Он встает и потягивается.
— Ну, мне пора делать обход моих затворников. Хотите пойти со мной?
— Хочу.
— Наденьте белый халат. Я поведу вас в особое отделение. Либо вас потом стошнит, либо вы с глубокой радостью и благодарностью выпьете свое вино.
— Но бутылка пуста.
— У меня в комнате есть про запас еще одна. Может быть, она нам и понадобится. И знаете, что странно? Вот вы, в ваши двадцать пять лет, видели уже немало смертей, горя и человеческого безумия и все-таки ничему не научились, задаете самые дурацкие вопросы, какие только можно выдумать. Но, видно, так уж повелось на свете: когда мы действительно что-то начнем понимать, мы уже слишком стары, чтобы приложить это к жизни, так оно и идет — волна за волной, поколение за поколением, и ни одно не в состоянии хоть чему-нибудь научиться у другого. Пошли!
Мы сидим в кафе «Централь» — Георг, Вилли и я. Мне не хотелось сегодня оставаться дома в одиночестве. Вернике показал мне отделение сумасшедшего дома, в котором я еще не был, а именно — палаты для жертв войны.

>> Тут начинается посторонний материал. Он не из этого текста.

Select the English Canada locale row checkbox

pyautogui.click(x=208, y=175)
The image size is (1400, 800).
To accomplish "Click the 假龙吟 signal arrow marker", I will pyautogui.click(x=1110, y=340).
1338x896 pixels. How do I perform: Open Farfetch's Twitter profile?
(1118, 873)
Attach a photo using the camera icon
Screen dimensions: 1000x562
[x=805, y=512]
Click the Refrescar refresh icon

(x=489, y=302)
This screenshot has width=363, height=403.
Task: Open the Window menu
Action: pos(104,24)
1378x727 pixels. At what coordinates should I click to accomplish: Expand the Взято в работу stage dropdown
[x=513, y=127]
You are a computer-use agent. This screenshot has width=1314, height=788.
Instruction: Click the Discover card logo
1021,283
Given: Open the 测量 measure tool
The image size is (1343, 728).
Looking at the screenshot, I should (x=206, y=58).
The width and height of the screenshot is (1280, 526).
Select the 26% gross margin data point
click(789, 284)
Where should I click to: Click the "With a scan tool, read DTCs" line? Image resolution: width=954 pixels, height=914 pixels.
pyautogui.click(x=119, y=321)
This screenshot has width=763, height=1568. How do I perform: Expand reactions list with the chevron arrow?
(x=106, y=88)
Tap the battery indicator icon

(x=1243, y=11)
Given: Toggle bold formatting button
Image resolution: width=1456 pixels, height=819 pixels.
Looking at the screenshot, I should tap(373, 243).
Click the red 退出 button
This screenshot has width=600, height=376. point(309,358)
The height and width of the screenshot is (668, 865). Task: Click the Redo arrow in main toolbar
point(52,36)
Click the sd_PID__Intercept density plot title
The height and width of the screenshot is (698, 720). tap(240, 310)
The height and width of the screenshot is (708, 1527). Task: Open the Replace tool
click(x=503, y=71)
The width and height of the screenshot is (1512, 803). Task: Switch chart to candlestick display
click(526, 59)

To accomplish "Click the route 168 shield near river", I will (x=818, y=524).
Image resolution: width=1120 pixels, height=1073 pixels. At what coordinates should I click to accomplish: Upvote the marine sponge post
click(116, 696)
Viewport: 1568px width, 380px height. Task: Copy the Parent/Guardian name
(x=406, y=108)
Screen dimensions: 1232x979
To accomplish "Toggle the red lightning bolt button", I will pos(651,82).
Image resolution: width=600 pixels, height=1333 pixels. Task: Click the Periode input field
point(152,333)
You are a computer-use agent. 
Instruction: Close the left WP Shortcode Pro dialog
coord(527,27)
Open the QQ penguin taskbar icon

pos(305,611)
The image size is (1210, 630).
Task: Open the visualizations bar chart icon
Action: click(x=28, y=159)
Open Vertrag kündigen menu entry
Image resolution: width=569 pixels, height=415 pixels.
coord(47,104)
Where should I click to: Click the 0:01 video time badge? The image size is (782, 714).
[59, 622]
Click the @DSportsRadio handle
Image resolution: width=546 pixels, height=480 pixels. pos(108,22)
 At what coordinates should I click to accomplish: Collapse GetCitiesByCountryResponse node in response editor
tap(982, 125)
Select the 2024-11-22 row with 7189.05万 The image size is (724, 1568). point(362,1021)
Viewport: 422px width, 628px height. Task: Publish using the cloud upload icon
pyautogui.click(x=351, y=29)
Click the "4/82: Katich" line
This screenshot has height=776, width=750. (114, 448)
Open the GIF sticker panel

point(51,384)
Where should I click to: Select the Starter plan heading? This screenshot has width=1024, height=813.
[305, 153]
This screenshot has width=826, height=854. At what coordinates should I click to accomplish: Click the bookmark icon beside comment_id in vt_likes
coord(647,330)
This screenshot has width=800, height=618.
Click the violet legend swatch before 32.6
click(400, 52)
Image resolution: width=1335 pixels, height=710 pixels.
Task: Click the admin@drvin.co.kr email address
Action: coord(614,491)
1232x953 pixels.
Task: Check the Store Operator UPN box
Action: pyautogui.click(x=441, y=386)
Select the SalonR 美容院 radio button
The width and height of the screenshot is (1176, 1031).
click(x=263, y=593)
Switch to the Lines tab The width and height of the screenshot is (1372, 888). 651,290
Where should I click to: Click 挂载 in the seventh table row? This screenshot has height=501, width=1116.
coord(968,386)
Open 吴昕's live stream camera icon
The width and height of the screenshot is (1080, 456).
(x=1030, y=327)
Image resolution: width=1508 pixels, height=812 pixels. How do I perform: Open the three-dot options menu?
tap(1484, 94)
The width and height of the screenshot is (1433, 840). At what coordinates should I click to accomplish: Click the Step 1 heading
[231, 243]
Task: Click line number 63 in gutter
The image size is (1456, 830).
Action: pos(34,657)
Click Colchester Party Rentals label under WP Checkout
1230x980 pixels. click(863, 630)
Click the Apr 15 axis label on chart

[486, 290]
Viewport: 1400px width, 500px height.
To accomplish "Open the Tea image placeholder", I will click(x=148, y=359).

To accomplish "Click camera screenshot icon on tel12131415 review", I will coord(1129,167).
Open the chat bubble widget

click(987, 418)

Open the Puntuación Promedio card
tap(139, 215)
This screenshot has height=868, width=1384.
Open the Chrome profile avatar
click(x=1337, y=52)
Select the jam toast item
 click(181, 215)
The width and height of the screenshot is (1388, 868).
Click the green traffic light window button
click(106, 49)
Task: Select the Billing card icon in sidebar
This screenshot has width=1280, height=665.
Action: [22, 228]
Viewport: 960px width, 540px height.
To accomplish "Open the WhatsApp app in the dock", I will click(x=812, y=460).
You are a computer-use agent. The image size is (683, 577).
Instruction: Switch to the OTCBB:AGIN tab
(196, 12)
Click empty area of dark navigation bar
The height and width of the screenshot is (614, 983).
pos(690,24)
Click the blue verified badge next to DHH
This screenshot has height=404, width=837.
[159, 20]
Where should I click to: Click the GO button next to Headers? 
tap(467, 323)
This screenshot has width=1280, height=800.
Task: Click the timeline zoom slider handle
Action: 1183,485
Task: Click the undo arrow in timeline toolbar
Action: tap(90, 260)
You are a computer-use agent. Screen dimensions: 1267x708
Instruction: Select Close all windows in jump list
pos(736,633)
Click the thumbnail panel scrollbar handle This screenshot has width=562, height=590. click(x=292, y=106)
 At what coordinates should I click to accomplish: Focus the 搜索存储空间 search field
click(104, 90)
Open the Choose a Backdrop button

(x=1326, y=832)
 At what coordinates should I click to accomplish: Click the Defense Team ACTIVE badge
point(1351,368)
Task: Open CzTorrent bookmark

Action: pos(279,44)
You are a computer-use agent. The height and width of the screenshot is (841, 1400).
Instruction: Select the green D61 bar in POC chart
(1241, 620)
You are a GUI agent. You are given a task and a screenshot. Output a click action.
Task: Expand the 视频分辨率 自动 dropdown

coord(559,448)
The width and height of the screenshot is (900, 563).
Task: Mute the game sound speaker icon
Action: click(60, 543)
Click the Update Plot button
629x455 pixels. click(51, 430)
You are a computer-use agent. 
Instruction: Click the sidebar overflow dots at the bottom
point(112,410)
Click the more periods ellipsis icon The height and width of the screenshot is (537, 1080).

Там содержатся люди с разрушенной психикой, получившие ранения в голову, засыпанные. В мягком свете весеннего вечера, среди распевающих повсюду соловьев, это отделение казалось каким-то грозным блиндажом. Война, о которой всюду уже почти забыли, здесь все еще продолжается. В ушах у несчастных еще раздается вой снарядов, глаза их, как пять лет назад, полны ужаса, штыки безостановочно вонзаются в мягкие животы, танки безжалостно давят кричащих раненых и расплющивают их, точно камбалу, гром сражения, взрывы ручных гранат, треск раскалывающихся черепов, свист мин, хрип придавленных рухнувшими блиндажами — все здесь сохранено словно с помощью какой-то чудовищной черной магии и безмолвно неистовствует в этом флигеле, окруженном розами и прелестью позднего лета. Здесь отдаются приказы и безмолвно повинуются неотданным приказам; кровати — это окопы и укрытия, людей вновь и вновь заваливают и откапывают, здесь убивают и умирают, душат; здесь задыхаются, волны газа текут по комнатам, и, обезумев от ужаса, люди ревут и ползают, хрипят и рыдают или вдруг, сжавшись в комочек и силясь стать как можно незаметнее, забиваются в угол и сидят там молча, уткнувшись в стену, тесно прижавшись к ней…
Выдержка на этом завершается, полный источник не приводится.